Transcribe every record without leaving anything out or changing a word.

[Start of section]

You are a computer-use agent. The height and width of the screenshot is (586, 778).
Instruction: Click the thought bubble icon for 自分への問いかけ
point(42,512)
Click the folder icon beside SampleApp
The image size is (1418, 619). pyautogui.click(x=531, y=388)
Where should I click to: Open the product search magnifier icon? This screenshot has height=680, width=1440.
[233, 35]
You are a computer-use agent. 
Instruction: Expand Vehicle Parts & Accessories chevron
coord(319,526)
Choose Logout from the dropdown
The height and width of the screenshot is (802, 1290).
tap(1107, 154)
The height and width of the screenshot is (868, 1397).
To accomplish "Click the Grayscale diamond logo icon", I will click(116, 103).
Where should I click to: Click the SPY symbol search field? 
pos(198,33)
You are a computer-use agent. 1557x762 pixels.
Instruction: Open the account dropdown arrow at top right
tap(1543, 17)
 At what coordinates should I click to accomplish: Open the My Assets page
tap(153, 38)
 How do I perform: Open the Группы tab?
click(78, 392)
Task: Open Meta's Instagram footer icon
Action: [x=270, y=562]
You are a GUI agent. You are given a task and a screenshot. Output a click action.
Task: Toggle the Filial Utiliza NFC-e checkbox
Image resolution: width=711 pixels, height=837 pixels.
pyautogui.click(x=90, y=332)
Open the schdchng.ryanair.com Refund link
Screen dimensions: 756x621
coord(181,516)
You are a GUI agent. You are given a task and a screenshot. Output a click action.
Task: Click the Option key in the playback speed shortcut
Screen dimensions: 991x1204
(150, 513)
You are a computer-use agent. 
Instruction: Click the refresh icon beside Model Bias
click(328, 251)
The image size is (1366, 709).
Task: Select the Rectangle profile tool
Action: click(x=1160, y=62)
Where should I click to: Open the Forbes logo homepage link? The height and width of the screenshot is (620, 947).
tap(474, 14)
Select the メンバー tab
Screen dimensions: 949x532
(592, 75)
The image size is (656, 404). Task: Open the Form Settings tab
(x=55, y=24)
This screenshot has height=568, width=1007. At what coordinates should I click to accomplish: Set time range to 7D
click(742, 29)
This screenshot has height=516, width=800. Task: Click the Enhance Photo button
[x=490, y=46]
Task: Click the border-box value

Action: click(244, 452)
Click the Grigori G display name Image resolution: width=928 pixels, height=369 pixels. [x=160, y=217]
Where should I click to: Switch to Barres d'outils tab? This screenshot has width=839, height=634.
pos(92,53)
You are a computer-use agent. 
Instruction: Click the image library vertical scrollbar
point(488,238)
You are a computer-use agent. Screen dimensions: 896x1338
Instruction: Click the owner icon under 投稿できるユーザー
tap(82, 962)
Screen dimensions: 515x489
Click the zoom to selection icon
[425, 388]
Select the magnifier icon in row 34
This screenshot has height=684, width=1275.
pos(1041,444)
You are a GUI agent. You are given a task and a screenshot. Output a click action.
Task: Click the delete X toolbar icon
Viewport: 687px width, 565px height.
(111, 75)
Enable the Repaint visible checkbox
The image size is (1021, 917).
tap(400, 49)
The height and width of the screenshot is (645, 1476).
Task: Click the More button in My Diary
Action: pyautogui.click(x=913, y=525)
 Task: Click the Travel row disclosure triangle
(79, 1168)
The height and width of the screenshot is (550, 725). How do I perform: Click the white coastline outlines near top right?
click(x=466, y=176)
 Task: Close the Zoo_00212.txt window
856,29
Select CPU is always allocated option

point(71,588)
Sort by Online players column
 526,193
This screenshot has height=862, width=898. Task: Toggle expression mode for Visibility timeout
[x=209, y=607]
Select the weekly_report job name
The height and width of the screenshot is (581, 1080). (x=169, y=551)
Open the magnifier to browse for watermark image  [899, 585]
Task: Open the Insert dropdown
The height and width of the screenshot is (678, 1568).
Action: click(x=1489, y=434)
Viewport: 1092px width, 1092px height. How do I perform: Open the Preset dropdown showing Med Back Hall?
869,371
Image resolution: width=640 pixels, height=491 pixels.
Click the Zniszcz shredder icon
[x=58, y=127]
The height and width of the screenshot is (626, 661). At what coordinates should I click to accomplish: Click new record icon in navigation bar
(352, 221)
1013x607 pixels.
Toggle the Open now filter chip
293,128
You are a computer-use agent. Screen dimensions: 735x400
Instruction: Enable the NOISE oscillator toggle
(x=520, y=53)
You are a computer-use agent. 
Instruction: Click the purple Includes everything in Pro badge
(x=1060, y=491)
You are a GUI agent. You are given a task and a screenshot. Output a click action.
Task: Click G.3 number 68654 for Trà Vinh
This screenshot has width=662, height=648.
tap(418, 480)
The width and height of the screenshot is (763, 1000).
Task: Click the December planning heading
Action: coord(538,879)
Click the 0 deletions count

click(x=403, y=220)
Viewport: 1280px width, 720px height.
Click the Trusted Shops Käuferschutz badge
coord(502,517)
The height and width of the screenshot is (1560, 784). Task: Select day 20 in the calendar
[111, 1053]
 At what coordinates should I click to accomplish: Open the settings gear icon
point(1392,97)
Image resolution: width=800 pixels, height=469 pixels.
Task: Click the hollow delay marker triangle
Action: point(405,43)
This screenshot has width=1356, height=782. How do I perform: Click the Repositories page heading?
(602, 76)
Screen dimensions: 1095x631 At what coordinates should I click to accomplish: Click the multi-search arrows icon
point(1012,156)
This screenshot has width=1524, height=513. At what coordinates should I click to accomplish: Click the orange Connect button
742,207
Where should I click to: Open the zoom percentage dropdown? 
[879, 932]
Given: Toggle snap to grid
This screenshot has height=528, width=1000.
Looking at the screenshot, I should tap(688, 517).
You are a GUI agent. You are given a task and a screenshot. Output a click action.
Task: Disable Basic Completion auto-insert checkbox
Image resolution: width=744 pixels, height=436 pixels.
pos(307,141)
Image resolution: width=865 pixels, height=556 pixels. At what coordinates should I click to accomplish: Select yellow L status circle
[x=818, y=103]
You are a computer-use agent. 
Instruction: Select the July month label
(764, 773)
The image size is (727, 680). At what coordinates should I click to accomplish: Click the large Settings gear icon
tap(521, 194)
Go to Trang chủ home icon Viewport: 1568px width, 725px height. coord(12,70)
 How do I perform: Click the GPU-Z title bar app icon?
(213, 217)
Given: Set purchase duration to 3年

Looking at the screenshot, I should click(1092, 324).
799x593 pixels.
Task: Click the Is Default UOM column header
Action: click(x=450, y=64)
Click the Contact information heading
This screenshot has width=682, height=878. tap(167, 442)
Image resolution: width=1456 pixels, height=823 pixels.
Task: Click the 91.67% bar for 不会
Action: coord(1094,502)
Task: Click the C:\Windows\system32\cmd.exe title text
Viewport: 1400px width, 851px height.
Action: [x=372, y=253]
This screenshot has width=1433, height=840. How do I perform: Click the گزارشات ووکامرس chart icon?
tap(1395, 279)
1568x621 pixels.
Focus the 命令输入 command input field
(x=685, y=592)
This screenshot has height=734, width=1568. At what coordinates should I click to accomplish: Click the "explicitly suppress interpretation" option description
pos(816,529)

[End of section]

◆ **RESULT BELOW**:
You are a computer-use agent. The height and width of the screenshot is (586, 778).
Instruction: Click the thought bubble icon for 自分への問いかけ
point(42,512)
Click the folder icon beside SampleApp
The image size is (1418, 619). pyautogui.click(x=531, y=388)
Where should I click to: Open the product search magnifier icon? This screenshot has height=680, width=1440.
[233, 35]
You are a computer-use agent. 
Instruction: Expand Vehicle Parts & Accessories chevron
coord(319,526)
Choose Logout from the dropdown
The height and width of the screenshot is (802, 1290).
tap(1107, 154)
The height and width of the screenshot is (868, 1397).
To accomplish "Click the Grayscale diamond logo icon", I will click(116, 103).
Where should I click to: Click the SPY symbol search field? 
pos(198,33)
You are a computer-use agent. 1557x762 pixels.
Instruction: Open the account dropdown arrow at top right
tap(1543, 17)
 At what coordinates should I click to accomplish: Open the My Assets page
tap(153, 38)
 How do I perform: Open the Группы tab?
click(78, 392)
Task: Open Meta's Instagram footer icon
Action: [x=270, y=562]
You are a GUI agent. You are given a task and a screenshot. Output a click action.
Task: Toggle the Filial Utiliza NFC-e checkbox
Image resolution: width=711 pixels, height=837 pixels.
pyautogui.click(x=90, y=332)
Open the schdchng.ryanair.com Refund link
Screen dimensions: 756x621
coord(181,516)
You are a GUI agent. You are given a task and a screenshot. Output a click action.
Task: Click the Option key in the playback speed shortcut
Screen dimensions: 991x1204
(150, 513)
You are a computer-use agent. 
Instruction: Click the refresh icon beside Model Bias
click(328, 251)
The image size is (1366, 709).
Task: Select the Rectangle profile tool
Action: click(x=1160, y=62)
Where should I click to: Open the Forbes logo homepage link? The height and width of the screenshot is (620, 947).
tap(474, 14)
Select the メンバー tab
Screen dimensions: 949x532
(592, 75)
The image size is (656, 404). Task: Open the Form Settings tab
(x=55, y=24)
This screenshot has height=568, width=1007. At what coordinates should I click to accomplish: Set time range to 7D
click(742, 29)
This screenshot has height=516, width=800. Task: Click the Enhance Photo button
[x=490, y=46]
Task: Click the border-box value

Action: click(244, 452)
Click the Grigori G display name Image resolution: width=928 pixels, height=369 pixels. [x=160, y=217]
Where should I click to: Switch to Barres d'outils tab? This screenshot has width=839, height=634.
pos(92,53)
You are a computer-use agent. 
Instruction: Click the image library vertical scrollbar
point(488,238)
You are a computer-use agent. Screen dimensions: 896x1338
Instruction: Click the owner icon under 投稿できるユーザー
tap(82, 962)
Screen dimensions: 515x489
Click the zoom to selection icon
[425, 388]
Select the magnifier icon in row 34
This screenshot has height=684, width=1275.
pos(1041,444)
You are a GUI agent. You are given a task and a screenshot. Output a click action.
Task: Click the delete X toolbar icon
Viewport: 687px width, 565px height.
(111, 75)
Enable the Repaint visible checkbox
The image size is (1021, 917).
tap(400, 49)
The height and width of the screenshot is (645, 1476).
Task: Click the More button in My Diary
Action: pyautogui.click(x=913, y=525)
 Task: Click the Travel row disclosure triangle
(79, 1168)
The height and width of the screenshot is (550, 725). How do I perform: Click the white coastline outlines near top right?
click(x=466, y=176)
 Task: Close the Zoo_00212.txt window
856,29
Select CPU is always allocated option

point(71,588)
Sort by Online players column
 526,193
This screenshot has height=862, width=898. Task: Toggle expression mode for Visibility timeout
[x=209, y=607]
Select the weekly_report job name
The height and width of the screenshot is (581, 1080). (x=169, y=551)
Open the magnifier to browse for watermark image  [899, 585]
Task: Open the Insert dropdown
The height and width of the screenshot is (678, 1568).
Action: click(x=1489, y=434)
Viewport: 1092px width, 1092px height. How do I perform: Open the Preset dropdown showing Med Back Hall?
869,371
Image resolution: width=640 pixels, height=491 pixels.
Click the Zniszcz shredder icon
[x=58, y=127]
The height and width of the screenshot is (626, 661). At what coordinates should I click to accomplish: Click new record icon in navigation bar
(352, 221)
1013x607 pixels.
Toggle the Open now filter chip
293,128
You are a computer-use agent. Screen dimensions: 735x400
Instruction: Enable the NOISE oscillator toggle
(x=520, y=53)
You are a computer-use agent. 
Instruction: Click the purple Includes everything in Pro badge
(x=1060, y=491)
You are a GUI agent. You are given a task and a screenshot. Output a click action.
Task: Click G.3 number 68654 for Trà Vinh
This screenshot has width=662, height=648.
tap(418, 480)
The width and height of the screenshot is (763, 1000).
Task: Click the December planning heading
Action: coord(538,879)
Click the 0 deletions count

click(x=403, y=220)
Viewport: 1280px width, 720px height.
Click the Trusted Shops Käuferschutz badge
coord(502,517)
The height and width of the screenshot is (1560, 784). Task: Select day 20 in the calendar
[111, 1053]
 At what coordinates should I click to accomplish: Open the settings gear icon
point(1392,97)
Image resolution: width=800 pixels, height=469 pixels.
Task: Click the hollow delay marker triangle
Action: point(405,43)
This screenshot has width=1356, height=782. How do I perform: Click the Repositories page heading?
(602, 76)
Screen dimensions: 1095x631 At what coordinates should I click to accomplish: Click the multi-search arrows icon
point(1012,156)
This screenshot has width=1524, height=513. At what coordinates should I click to accomplish: Click the orange Connect button
742,207
Where should I click to: Open the zoom percentage dropdown? 
[879, 932]
Given: Toggle snap to grid
This screenshot has height=528, width=1000.
Looking at the screenshot, I should tap(688, 517).
You are a GUI agent. You are given a task and a screenshot. Output a click action.
Task: Disable Basic Completion auto-insert checkbox
Image resolution: width=744 pixels, height=436 pixels.
pos(307,141)
Image resolution: width=865 pixels, height=556 pixels. At what coordinates should I click to accomplish: Select yellow L status circle
[x=818, y=103]
You are a computer-use agent. 
Instruction: Select the July month label
(764, 773)
The image size is (727, 680). At what coordinates should I click to accomplish: Click the large Settings gear icon
tap(521, 194)
Go to Trang chủ home icon Viewport: 1568px width, 725px height. coord(12,70)
 How do I perform: Click the GPU-Z title bar app icon?
(213, 217)
Given: Set purchase duration to 3年

Looking at the screenshot, I should click(1092, 324).
799x593 pixels.
Task: Click the Is Default UOM column header
Action: click(x=450, y=64)
Click the Contact information heading
This screenshot has width=682, height=878. tap(167, 442)
Image resolution: width=1456 pixels, height=823 pixels.
Task: Click the 91.67% bar for 不会
Action: coord(1094,502)
Task: Click the C:\Windows\system32\cmd.exe title text
Viewport: 1400px width, 851px height.
Action: [x=372, y=253]
This screenshot has width=1433, height=840. How do I perform: Click the گزارشات ووکامرس chart icon?
tap(1395, 279)
1568x621 pixels.
Focus the 命令输入 command input field
(x=685, y=592)
This screenshot has height=734, width=1568. At what coordinates should I click to accomplish: Click the "explicitly suppress interpretation" option description
pos(816,529)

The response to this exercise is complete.